A high net worth pensioner, who was reluctant to give up control of his fortune and laid down intricate conditions before signing a lasting power of attorney (LPA), has struck a blow for the right of everyone to choose how their assets should be dealt with if they lose the capacity to decide for themselves.
The man, aged in his 70s, owned a string of properties across the world and was concerned about what would happen to his assets if he lost the ability to manage his own affairs. By the LPA, he appointed three close friends and business associates to apply his wealth in his best interests if the worst happened.
However, he had been ‘in the driving seat’ all his highly successful life and was not willing to give his attorneys free rein. In a seven-page document, he set out detailed restrictions on what they should, and shouldn’t, do with his assets. He also insisted that his lack of capacity to fend for himself had to be unequivocally confirmed by a psychiatrist before the attorneys could do anything at all.
When his lawyers tried to register the LPA, the Office of the Public Guardian (OPG) refused on the basis that the conditions would render the arrangement unworkable.
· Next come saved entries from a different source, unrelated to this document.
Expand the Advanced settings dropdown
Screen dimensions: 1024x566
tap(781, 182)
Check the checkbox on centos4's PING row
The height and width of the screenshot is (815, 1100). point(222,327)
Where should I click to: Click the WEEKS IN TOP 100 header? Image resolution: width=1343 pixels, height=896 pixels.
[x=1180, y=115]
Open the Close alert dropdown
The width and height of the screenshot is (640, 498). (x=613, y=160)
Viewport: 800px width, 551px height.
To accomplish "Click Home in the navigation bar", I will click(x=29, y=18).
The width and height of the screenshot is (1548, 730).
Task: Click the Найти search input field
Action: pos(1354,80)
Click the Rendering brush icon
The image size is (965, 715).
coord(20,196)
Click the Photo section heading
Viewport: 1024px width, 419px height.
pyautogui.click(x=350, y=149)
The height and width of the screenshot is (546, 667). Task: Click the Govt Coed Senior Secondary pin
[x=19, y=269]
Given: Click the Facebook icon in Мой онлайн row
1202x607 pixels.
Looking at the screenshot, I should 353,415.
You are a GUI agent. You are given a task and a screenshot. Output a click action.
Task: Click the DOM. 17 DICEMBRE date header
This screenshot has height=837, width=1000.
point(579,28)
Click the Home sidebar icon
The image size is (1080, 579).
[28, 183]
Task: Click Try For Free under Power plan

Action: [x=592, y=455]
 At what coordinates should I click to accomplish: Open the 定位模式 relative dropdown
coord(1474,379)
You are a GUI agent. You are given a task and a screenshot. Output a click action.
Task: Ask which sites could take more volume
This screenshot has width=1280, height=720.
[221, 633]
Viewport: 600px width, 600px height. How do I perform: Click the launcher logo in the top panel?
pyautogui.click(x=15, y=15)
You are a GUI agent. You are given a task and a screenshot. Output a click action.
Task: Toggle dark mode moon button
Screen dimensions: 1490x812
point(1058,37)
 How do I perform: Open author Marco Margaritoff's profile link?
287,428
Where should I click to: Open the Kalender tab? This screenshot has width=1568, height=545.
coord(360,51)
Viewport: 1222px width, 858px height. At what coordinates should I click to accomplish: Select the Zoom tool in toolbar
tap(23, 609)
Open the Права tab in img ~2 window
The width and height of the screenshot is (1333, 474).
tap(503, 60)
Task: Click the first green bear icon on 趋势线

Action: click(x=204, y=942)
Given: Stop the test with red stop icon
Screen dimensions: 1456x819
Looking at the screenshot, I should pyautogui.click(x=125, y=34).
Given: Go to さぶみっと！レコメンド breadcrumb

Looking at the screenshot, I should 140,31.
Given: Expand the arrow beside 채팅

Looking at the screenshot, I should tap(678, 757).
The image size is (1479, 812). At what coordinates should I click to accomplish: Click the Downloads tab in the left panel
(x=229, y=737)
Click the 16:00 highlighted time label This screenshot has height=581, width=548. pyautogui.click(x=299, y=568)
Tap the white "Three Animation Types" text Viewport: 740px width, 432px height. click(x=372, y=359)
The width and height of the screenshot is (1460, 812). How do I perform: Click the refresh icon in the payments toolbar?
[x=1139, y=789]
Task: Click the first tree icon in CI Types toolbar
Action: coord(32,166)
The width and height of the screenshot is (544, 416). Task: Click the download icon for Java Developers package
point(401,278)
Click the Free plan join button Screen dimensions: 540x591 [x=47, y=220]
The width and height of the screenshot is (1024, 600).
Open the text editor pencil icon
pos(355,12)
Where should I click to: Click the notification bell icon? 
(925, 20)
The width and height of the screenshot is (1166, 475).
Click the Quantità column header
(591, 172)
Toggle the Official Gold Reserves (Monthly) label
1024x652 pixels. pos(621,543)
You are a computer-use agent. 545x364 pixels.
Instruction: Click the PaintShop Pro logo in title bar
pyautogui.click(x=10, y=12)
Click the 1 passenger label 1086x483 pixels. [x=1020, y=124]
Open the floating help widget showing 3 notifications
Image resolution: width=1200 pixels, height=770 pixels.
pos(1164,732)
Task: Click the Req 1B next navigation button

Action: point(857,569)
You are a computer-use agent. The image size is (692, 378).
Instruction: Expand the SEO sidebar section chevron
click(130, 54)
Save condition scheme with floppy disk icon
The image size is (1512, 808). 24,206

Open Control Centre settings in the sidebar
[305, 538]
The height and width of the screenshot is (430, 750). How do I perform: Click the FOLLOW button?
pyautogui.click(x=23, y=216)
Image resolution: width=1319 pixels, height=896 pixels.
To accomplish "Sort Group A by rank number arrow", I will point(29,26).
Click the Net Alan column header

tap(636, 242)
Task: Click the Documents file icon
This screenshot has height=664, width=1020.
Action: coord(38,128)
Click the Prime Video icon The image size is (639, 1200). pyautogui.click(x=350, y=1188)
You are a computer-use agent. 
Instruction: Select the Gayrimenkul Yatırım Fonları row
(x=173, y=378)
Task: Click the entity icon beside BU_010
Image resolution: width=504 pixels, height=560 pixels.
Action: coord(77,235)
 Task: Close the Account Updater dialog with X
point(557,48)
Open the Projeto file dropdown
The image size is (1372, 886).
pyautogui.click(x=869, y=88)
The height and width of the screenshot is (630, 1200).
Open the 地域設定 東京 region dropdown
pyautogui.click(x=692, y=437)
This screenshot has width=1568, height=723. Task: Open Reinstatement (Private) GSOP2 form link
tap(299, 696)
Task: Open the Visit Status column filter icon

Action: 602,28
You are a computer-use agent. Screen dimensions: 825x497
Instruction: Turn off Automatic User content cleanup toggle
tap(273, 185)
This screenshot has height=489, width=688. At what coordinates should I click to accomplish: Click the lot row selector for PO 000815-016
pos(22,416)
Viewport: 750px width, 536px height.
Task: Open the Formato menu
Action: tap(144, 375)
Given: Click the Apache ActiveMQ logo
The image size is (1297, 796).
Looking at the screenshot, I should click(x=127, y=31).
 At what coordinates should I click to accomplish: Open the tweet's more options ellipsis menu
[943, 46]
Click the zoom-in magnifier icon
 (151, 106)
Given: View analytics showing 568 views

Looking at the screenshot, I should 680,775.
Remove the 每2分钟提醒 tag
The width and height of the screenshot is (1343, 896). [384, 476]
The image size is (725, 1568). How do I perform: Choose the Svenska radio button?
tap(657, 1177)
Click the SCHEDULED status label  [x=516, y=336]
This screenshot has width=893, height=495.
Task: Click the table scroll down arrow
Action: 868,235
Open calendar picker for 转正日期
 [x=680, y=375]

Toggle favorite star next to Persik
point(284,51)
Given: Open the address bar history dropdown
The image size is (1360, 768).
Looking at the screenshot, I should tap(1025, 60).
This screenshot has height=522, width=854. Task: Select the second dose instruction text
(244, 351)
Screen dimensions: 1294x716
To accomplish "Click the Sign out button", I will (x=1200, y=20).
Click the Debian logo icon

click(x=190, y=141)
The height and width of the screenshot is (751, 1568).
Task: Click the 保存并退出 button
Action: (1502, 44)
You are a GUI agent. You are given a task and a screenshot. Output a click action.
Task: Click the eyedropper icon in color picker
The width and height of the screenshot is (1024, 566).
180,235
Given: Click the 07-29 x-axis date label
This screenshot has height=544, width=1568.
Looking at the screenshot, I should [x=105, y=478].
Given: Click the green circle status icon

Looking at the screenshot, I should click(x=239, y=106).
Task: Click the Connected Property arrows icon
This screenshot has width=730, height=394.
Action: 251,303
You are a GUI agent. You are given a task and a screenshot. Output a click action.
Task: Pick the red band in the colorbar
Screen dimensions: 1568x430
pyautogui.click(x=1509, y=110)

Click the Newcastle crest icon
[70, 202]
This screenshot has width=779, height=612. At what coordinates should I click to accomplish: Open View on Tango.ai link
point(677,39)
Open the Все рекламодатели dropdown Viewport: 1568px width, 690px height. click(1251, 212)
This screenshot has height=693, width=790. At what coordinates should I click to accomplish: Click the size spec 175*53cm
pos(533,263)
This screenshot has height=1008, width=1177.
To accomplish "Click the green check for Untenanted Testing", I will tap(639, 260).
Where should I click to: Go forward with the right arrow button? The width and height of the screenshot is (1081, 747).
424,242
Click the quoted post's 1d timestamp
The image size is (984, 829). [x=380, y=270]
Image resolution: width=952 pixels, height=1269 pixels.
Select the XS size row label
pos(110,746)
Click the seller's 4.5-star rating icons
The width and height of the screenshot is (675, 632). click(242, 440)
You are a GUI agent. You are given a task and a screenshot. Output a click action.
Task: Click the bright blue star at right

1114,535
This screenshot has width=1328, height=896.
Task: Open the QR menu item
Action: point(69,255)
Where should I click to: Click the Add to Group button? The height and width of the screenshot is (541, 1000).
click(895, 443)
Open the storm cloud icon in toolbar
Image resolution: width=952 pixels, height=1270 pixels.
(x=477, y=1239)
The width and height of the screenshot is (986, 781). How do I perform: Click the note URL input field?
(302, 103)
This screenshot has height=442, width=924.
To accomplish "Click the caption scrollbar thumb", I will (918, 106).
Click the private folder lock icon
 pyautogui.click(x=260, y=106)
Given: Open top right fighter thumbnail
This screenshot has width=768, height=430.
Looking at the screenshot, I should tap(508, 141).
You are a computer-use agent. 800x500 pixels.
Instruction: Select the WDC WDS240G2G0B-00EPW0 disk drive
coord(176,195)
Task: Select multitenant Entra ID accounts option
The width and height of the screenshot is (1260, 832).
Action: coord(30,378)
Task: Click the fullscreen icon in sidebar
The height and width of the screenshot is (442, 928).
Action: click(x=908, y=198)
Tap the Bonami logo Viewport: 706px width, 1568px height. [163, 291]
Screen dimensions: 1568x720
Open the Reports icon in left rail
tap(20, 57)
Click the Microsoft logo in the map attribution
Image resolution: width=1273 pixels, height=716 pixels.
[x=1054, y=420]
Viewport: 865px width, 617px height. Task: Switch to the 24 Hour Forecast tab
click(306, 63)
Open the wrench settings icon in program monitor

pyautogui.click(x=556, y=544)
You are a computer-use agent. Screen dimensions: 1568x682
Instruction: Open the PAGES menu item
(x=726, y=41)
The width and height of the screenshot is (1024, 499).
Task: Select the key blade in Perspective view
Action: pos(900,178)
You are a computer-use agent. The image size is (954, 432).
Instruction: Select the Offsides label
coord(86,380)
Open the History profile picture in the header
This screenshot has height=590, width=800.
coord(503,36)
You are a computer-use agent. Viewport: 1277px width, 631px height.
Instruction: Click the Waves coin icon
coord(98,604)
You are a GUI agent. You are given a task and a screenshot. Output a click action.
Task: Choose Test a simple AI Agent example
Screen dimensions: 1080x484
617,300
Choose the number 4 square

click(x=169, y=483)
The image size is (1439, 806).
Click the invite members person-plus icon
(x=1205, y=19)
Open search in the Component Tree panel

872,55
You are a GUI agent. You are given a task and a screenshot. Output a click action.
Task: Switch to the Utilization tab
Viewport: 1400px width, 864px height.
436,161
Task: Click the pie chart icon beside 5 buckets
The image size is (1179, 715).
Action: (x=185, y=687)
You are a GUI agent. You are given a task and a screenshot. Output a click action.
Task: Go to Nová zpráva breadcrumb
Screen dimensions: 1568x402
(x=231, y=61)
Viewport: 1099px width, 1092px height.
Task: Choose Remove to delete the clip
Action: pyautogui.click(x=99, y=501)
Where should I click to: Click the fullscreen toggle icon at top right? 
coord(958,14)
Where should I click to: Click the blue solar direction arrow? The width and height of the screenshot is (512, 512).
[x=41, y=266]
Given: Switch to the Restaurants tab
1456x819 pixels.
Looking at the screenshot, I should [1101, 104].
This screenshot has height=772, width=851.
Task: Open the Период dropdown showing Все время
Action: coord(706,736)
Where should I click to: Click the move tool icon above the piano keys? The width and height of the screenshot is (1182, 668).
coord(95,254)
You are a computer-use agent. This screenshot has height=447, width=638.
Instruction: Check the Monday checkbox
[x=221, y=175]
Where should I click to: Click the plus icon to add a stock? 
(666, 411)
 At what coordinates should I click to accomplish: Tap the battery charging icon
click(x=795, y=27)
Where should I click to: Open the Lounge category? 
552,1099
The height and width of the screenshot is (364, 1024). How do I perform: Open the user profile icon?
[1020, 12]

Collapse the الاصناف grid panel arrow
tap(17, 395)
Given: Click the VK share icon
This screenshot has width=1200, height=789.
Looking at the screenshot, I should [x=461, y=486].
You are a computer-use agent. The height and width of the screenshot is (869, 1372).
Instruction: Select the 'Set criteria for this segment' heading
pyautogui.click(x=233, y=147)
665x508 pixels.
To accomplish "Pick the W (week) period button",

In overturning that decision, however, the Court of Protection gave effect to the pensioner’s wishes, however unwise some might consider them to be.
Although the LPA would be ‘less effective’ due to the restrictions, the Court found that the pensioner was entitled to insist upon them ‘for his own reassurance and peace of mind’. His preferences deserved to be treated with respect and the OPG had no right to ‘make a paternalistic judgment on his behalf’. The LPA, as drafted, would not be ineffective and the OPG was directed to register it.